▸ **Directives**
1. Reproduce the passage on the charged sphere word for word, between "Outside the sphere, the" and "the surface potential.", inclusive.
2. Quote the listing's lines exactly, from the line holding "Task: Click the 24hr Vol USD column header" through the end of the listing, inclusive, omitting the pictures.

START Page excerpt

Then, as found in Section 2.4.3a the electric field is
\[
E_{\mathrm{r}}=-\frac{\partial V}{\partial r}=\left\{\begin{array}{ll}
\frac{\sigma_0 R^2}{\varepsilon_0 r^2}=\frac{Q}{4 \pi \varepsilon_0 r^2}, & r>R \\
0 & r<R
\end{array}\right.
\]

Outside the sphere, the potential of (21) is the same as if all the charge Q were concentrated at the origin as a point charge, while inside the sphere the potential is constant and equal to the surface potential.

END Page excerpt
START Material provided

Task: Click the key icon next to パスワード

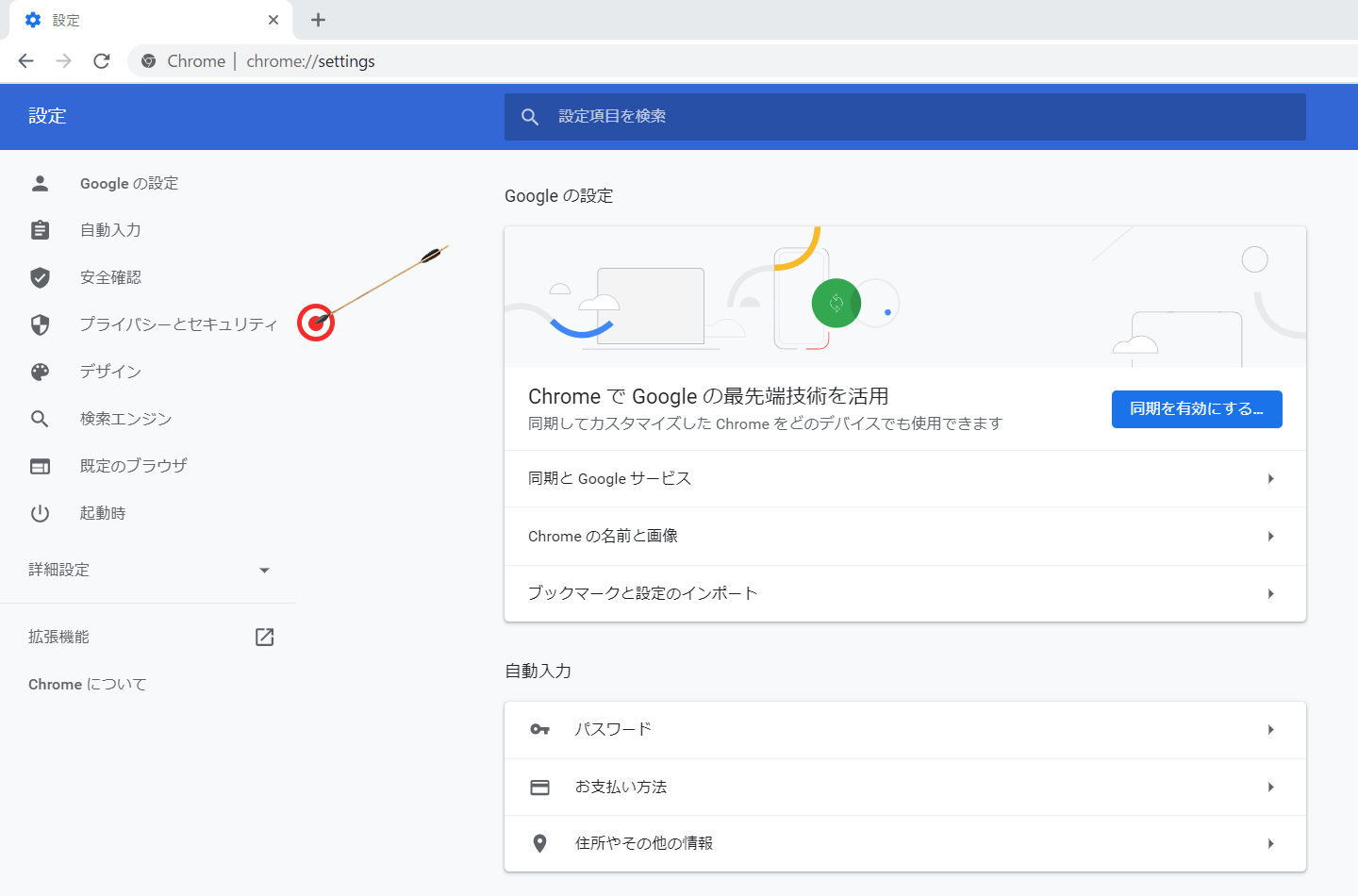Action: [x=539, y=729]
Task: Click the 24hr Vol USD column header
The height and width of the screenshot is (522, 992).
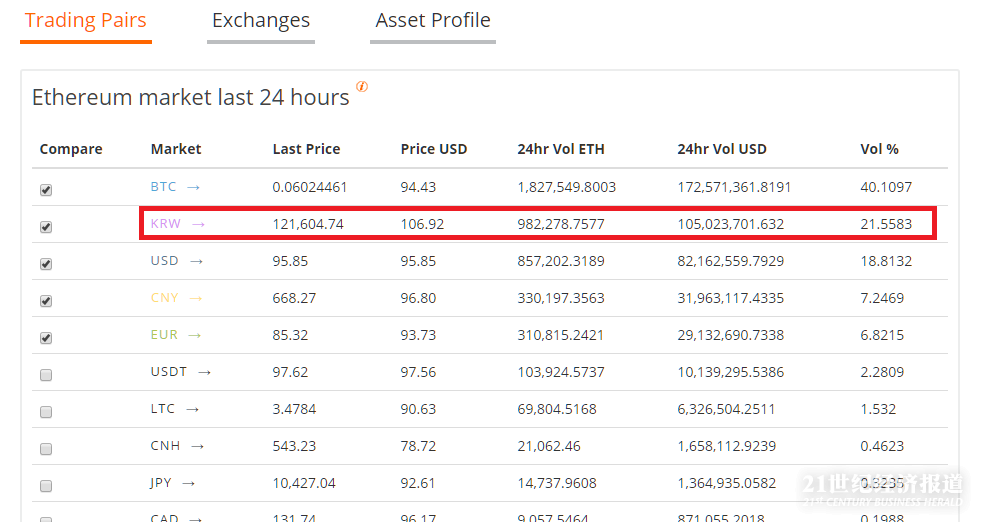Action: (721, 149)
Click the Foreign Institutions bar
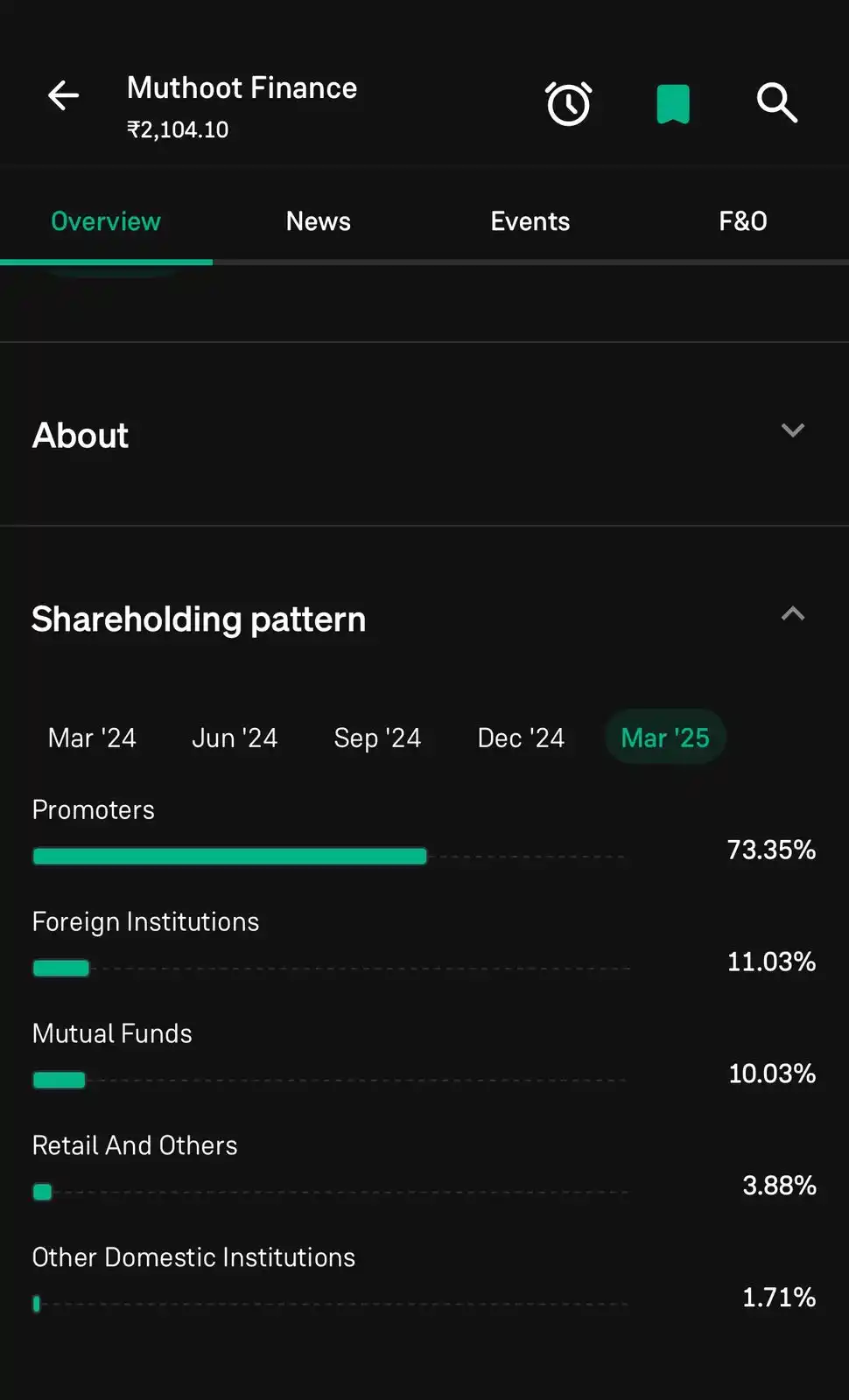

END Material provided

▸ **The answers**
1.
Outside the sphere, the potential of (21) is the same as if all the charge Q were concentrated at the origin as a point charge, while inside the sphere the potential is constant and equal to the surface potential.

2.
Task: Click the 24hr Vol USD column header
The height and width of the screenshot is (522, 992).
Action: (721, 149)
Click the Foreign Institutions bar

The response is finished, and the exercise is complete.